Midnight in the Garden of Good and Evil
8 mai 2011
J’étais bien, cachée au milieu de tous mes amis d’une nuit. J’essayais de danser sans tomber, sans avoir bu, sans rien voir en bonne myope qui avait connement décidé de ne pas porter ses lunettes. Je ressens ce regard insistant qui s’approche. Un mot de trop, une fraction de seconde et cette soirée agréable vire au bad trip. Je prends mon envie d’en découdre sous le bras et je me barre. Je lache mes vrais amis éparpillés au milieu des pins, introuvables. Je me sauve au fin fond d’un Arsenal des galères redevenu le lieu où il faut être. Je suis assise au comptoir, accompagnée d’une belle jeune femme à la bouche parfaite et ses talons de douze. Mojito et shot de vodka, Dancing vide et bateau Blanc font très bon ménage mais pas à trois.
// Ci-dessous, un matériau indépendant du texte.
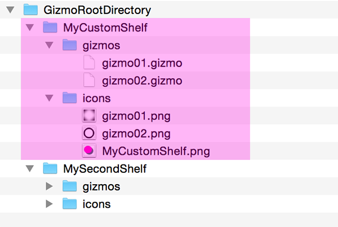Screen dimensions: 338x227
Task: Collapse the GizmoRootDirectory folder
Action: (x=11, y=10)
Il est 2 h 29, je devais rentrer, j’ai finalement beaucoup trop bu d’attendre que sa silhouette se dessine dans la lumière de l’entrée. J’ai tapé ce message codé. Un message perdu. J s. S n. N c L b s. S
C’était une soirée horrible, tout le monde s’est éclaté… Je suis rentrée contrariée. Atterrissage forcé.
J’aimerais rester dans cet état où l’imagination est seule maîtresse. Arriver par surprise, frôler au milieu d’une foule, offrir un verre à un inconnu.
Je sais que rien n’arrivera. Excitant et sans déception.